Road Estimation for Auto-driving Based on Machine Learning Techniques

Chenguang Zhu and Zili Chen

Course Project of CSC2515 - Introduction to Machine Learning

Detecting the road area ahead of a vehicle is essential for modern driver assistance systems and navigation. However, road detection is a difficult task due to various factors, including the absence of road edge markings, variations in lighting conditions, different road surface materials, occlusions with other vehicles and objects, etc.

The goal of this project is to investigate machine learning techniques that are more appropriate to create a pixel wise segmentation of the images in terms of which part is road and which part is non-road. We use the KITTI benchmarks for as our experimental dataset. We take 289 labeled images from KITTI, separate them into three datasets: train (60%), validation (10%), test (30%).

Fig. 1. An example of road pictures and the ground truth of the KITTI dataset.

Data Preprocessing: We need to ease the computation because the number of pixels per image could be huge (Since the resolution of images are about 375 * 1240. So there are more than 465,000 pixels per image), which would consume huge computation time if we apply complex methods on the data. Therefore, we firstly compute super-pixels using SLICO (zero parameter version of Simple Linear Iterative Clustering) for each image. After SLICO preprocessing, the average labels of super-pixels become float numbers in the range of [0, 1]. We define a threshold of 0.5 to decide the labels of super-pixels. If the prediction output is larger than 0.5, then it is determined as 1, which means it is road. Otherwise it is determined as 0, which means it is not road.

Model Selection: To compare the performance of different machine learning algorithms, we apply multiple learning models and construct their predication pipelines respectively. The models we have tried in our experiments are: K-NN, RBF-Kernel SVM, AdaBoost, RandomForest, Bagging, and Gaussian Naive Bayes.

Metrics: Since our objective is to investigate the performance of different machine learning techniques, we need to determine a evaluation metrics at the beginning. We use Score (Accuracy) as the major metrics.

Where TP stands for True Positive, TN stands for True Negative, FP stands for False Positive and FN stands for False Negative. We evaluate the results both on super-pixel level and on pixel level for most of experiments.
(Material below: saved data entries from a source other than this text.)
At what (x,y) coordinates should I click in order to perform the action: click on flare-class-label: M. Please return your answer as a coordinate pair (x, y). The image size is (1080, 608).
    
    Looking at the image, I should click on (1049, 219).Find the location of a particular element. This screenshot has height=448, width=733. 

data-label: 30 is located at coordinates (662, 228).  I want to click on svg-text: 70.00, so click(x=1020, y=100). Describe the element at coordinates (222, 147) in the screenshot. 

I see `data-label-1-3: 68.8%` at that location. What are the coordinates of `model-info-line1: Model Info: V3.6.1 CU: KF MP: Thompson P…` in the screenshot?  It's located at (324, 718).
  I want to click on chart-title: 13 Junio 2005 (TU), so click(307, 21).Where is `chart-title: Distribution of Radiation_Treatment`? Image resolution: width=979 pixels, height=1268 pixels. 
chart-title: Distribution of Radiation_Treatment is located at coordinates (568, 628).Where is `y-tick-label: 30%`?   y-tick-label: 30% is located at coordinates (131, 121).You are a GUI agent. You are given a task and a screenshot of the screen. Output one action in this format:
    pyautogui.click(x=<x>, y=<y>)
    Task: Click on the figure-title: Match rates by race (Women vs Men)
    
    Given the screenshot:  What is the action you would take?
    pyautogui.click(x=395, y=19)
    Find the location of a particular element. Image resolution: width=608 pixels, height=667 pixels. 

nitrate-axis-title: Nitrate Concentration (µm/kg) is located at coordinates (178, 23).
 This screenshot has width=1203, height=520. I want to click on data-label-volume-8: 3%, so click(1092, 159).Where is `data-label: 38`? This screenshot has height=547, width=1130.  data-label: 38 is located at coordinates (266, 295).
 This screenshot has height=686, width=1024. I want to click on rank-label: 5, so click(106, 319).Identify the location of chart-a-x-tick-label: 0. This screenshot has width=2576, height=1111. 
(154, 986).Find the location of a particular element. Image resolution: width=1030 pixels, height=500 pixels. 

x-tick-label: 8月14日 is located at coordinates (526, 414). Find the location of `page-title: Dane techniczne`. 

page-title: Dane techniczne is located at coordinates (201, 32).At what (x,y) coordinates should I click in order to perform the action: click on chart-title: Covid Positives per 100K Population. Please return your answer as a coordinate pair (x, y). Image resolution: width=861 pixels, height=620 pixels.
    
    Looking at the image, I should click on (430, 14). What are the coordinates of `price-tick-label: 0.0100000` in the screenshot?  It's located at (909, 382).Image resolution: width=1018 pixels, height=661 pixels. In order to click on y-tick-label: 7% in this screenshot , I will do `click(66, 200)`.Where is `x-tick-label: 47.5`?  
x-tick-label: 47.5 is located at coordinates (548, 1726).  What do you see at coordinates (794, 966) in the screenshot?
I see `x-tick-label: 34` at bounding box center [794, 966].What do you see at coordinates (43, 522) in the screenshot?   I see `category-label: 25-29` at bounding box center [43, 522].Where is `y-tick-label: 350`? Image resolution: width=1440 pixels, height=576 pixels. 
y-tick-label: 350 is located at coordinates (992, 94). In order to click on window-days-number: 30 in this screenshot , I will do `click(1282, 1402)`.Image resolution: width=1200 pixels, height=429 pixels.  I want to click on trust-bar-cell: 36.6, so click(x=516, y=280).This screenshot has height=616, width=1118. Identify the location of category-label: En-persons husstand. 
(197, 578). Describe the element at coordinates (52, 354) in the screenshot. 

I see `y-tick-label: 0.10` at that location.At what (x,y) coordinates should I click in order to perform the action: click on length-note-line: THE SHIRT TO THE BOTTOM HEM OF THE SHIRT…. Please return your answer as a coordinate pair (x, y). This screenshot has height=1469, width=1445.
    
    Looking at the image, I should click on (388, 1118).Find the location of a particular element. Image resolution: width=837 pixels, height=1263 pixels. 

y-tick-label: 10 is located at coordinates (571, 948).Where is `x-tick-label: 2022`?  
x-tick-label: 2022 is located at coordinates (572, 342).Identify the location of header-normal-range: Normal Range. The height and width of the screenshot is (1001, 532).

Determine SLICO's Parameter: Since the road should always be continuous and has no isolated super pixels, using super-pixels for preprocessing to ease the computation will not affect the classification result too much. However, losses must be taken into consideration because of imperfect super-pixel segmentation. In SLICO preprocessing step, the major parameter for deciding the final outcome of segmentation is the number of super-pixels in each picture. After experimenting with a couple of different number of segments, we obtain the result that 1000 is a proper number of super-pixels, so we take 1000 as the parameter of our SLICO segmentation process.

Feature Selection: The selection of features need to be done before using classifiers to deal with road detection task. Since super-pixels are formed by aggregating single pixels, the most straightforward way seems to be taking the average RGB values of a super-pixel as its features. However, in fact, pixels have more information than just RGB values. For example, the location of a pixel can be very important when determining whether the pixel is road or not. Therefore, we add location information, which are average x, and y coordinates, into features. Furthermore, the size of each super-pixel could also provide useful information because each super-pixel consists of a number of single pixels. Therefore, we add super-pixel size into features.

Fig. 2. Comparison of performance using Different Number of Features.

Since roads should always be continuous, it is reasonable to take the influence of the labels of a pixel’s neighbors into consideration when determining its own label. If its neighbors are already classified as road, then this pixel has a very high probability to be road as well. Thus, we use Pairwise CRF on a general graph. Pairwise potentials the same for all edges, are symmetric by default, which leads to n classes parameters for unary potentials. We implement GraphCRF on three different classifiers: Gaussian Naive Bayes, RandomForest and K-NN.

Fig. 3. The prediction result of K-NN before (left) and after (right) CRF.

We combine the prediction result with the original pictures, to demonstrate the performance of different machine learning techniques. Here is an example of the comparison result.

Fig. 4. The prediction result of K-NN before (left) and after (right) CRF.